A community leader is encouraging a more positive attitude over tiny Queen St shops, saying they are not all bad.
Alex Swney of Heart of the City defended the Auckland shops spreading up the main street as larger spaces are subdivided, saying they fulfilled an important need.
He was responding to Cameron Brewer, chairman of Auckland Council's business advisory panel, who this month spoke out against the small shops selling what he called "rubbish" on Auckland's golden mile. But Swney took a different view.
"There are some good and bad sides to all of these sorts of discussions. It's never straightforward," he said, citing a shop of 3sq m which sold coffee and French rolls and was so popular that it had people queuing.
"And 50m away is a 10sq m site selling Korean pancakes, once again, daily queues. I guess what I am saying is that small is not always bad.
"There is an evolution in all things and retail is no exception. A decade ago there was a single convenience store in the CBD, on Durham Ln West. At last count there were 38 in the CBD. With the arrival in the last couple of months of Countdown and New World Metro, I'm picking that this number will plateau then fall. We have seen this sort of transition around the world so, some downward pressure on this market sector," Swney said.
"It's about achieving a balanced and quality outcome. Malls have a much more closely managed environment so we need to offer a much more varied retail offering that will have some grit. We have to be careful not to over-prescribe what we are looking for," he said.
But he says Auckland's CBD retailing is well overdue for a new set of guidelines and for officials to be prepared to say no to some retail.
"We have this guiding principle in our office - no one ever says, 'I found this great little shopping mall'," Swney said.
Christopher Dempsey, a Waitemata Local Board member also backed small shops, saying size was not the point.
Dempsey said having small shops "creates a sense of vibrancy and uniqueness and can play a positive role in developing an authentic and bespoke offer".
"A monoculture of one shop size lacks vibrancy, uniqueness, and can hardly be said to offer anything bespoke," Dempsey said, saying his view was backed up by a retail specialist.
Business people are worried about some new and other existing retail developments.
"Do the shops in these places make any money? Why are the stores so small?
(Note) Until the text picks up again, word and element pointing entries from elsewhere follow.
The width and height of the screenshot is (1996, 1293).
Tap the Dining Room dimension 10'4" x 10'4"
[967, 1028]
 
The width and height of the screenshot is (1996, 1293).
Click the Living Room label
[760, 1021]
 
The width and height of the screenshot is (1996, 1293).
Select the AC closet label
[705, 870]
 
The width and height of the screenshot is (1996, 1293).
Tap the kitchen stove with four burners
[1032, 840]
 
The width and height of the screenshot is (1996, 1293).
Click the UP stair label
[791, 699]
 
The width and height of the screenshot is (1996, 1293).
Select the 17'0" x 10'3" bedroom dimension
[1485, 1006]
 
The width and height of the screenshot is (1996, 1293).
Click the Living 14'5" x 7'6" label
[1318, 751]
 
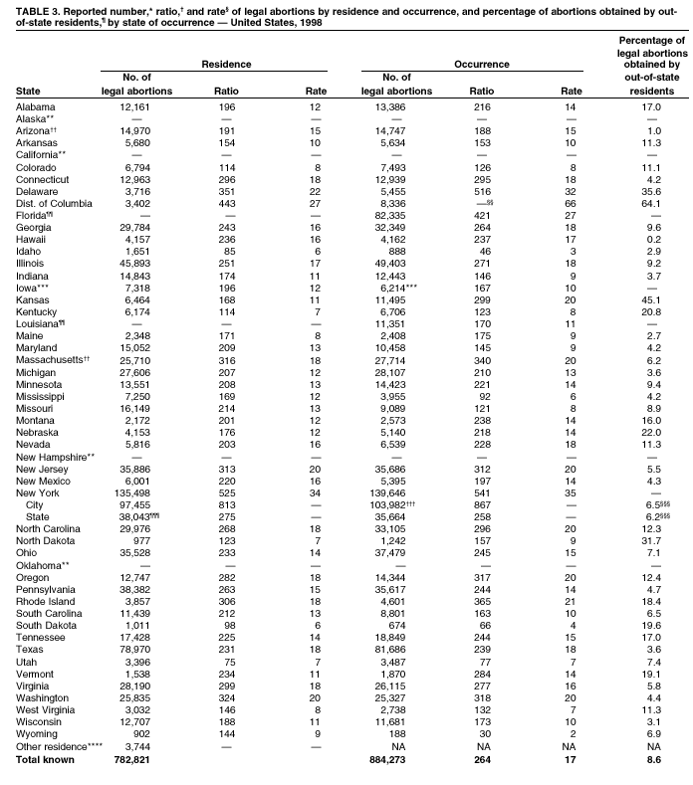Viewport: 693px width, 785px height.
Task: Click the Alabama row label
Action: point(36,106)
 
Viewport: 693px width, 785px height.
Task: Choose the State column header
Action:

What is the demographic profile of the tenants? What levels of sales are these retailers reporting? How often do the shops turn over? How can we improve the quality and standard of these developments and retailers," one expert in the field asked.
They want pressure put on the council to create a CBD retail hub which is viable, appealing and which makes a valuable addition to the city, but they questioned how this could be achieved.
They blamed the Unit Titles Act for allowing strata-titles to be created, which they said encouraged smaller tenancies and which was banned in some European cities.
"Because the buildings are unit titles, any future redevelopment of the buildings will be almost impossible. So in due course, the city will most likely be stuck with very old, outmoded, stigmatised, dilapidated shopping areas," the expert said. "Unless the council acts to prevent further developments of this sort occurring, the retail environment south of Victoria St will continue to deteriorate."